Jubilación con 100% del salario. El régimen de pensiones impuesto en 1997 constituye una infamia para millones de trabajadores condenados a vivir sus últimos años en medio de apremios. Pero solucionarlo requiere una extraordinaria ingeniería financiera y por aproximaciones sucesivas. Hasta ahora el esquema planteado por López Obrador es demasiado vago. Objetivo urgente, aunque sujeto a mejores desarrollos.

Todas estas medidas son loables, pero no perder de vista que podrían tener un carácter regresivo, desfavorable para los más pobres. La mitad de la población trabaja en el sector informal. Todos estos mexicanos no recibirían los beneficios relativos al salario mínimo, a la pensión, a la vivienda. Si el Estado se echa a cuestas la carga brutal que supone cumplir tales objetivos en favor del sector formal, la falta de recursos descobijará la tarea aún más apremiante de aliviar la situación de los millones desamparados. No se trata de desconocer la bondad de estas medidas, pero sí de evitar el riesgo de vulnerar la posibilidad de ayudar a los que más lo necesitan.

Las buenas reformas de carácter universal. Salud gratuita para todos. Se trata de un objetivo ambicioso y probablemente de largo plazo, pero fundamental para evitar uno de los mayores flagelos de la pobreza. Lo intentó Obama y lo hacen buena parte de los países de Europa del Norte; con mayor razón en México por más que sea un largo camino. En el mismo sentido podrían enmarcarse la reforma para apoyar a los jóvenes en su primer año laboral o a los campesinos.

Las de carácter simbólico. Hay iniciativas que no hacen daño que sean incluidas en la Constitución, pues deben ser parte de los deberes de los gobernantes. Los derechos de los indígenas, la protección a los animales, el cuidado del agua. En caso intermedio estarían algunas relativas a prohibir vapeadores, el fracking o los transgénicos. Podría ser mejor convertirlo en materia de políticas públicas y no decretos constitucionales, porque el contexto internacional y la evolución tecnológica podrían matizar las reservas que hoy provocan.

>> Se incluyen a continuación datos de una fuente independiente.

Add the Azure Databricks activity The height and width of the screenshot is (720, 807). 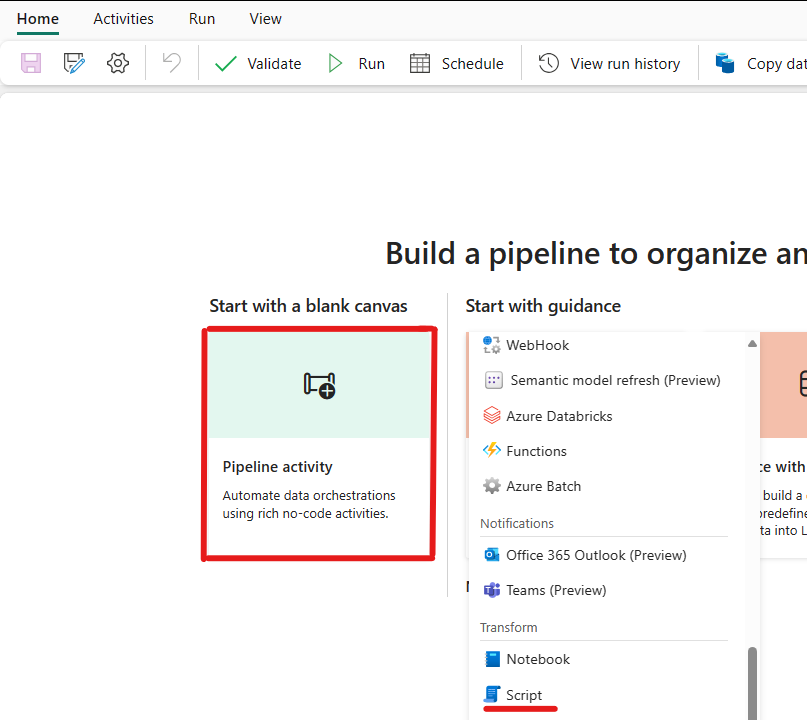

Reformas preocupantes. Hay mucho que mejorar en materia de poder judicial, de organismos descentralizados y sus excesos. Pero reducir espacios para favorecer el ámbito del presidente y ampliar las atribuciones de la fuerza política dominante, cualquiera que ella sea, tiene riesgos a la vista.

Sí, la estructura del poder legislativo es excesivo, pero un congreso con solo los ganadores de los 300 distritos desaparece a las minorías. Para ilustrarlo un caso extremo: si un partido gana con 40% de los votos en cada distrito, y otros dos partidos obtienen 30% cada uno, el que ganó tendrá el 100% de los escaños, a pesar de que el 60% de los votantes no sufragó por ellos.

Sí, la elección de ministros es inadecuada; pero la corrupción no va a ser resuelta por el voto popular (si así fuera los diputados serían un dechado de virtudes). El riesgo es que se elija a ministros más fotogénicos, demagógicos o con más dinero para financiar campañas.

Sí, las consultas populares pueden ser un instrumento para la participación ciudadana. Pero reducir a 30% la proporción de los votantes para echar a un presidente o imponer una ley, puede convertirnos en pasto de minorías movilizadas.

En todos estos casos las propuestas del presidente apuntan a zonas que están funcionando mal. Pero desaparecerlas o llevarlas al ámbito del ejecutivo no necesariamente constituye la mejor de las salidas.

Me parece que más allá del desenlace en los debates del Congreso, que estarán dominados por la mezquindad política de todas las partes, los herederos del movimiento, encabezados por Claudia Sheinbaum, tienen por delante un enorme trabajo para ajustar, eliminar y completar todo este paquete para hacerlo viable, financiable, progresista y democrático. Implicará recoger las oportunas, revisar las inoportunas y olvidarse de las oportunistas.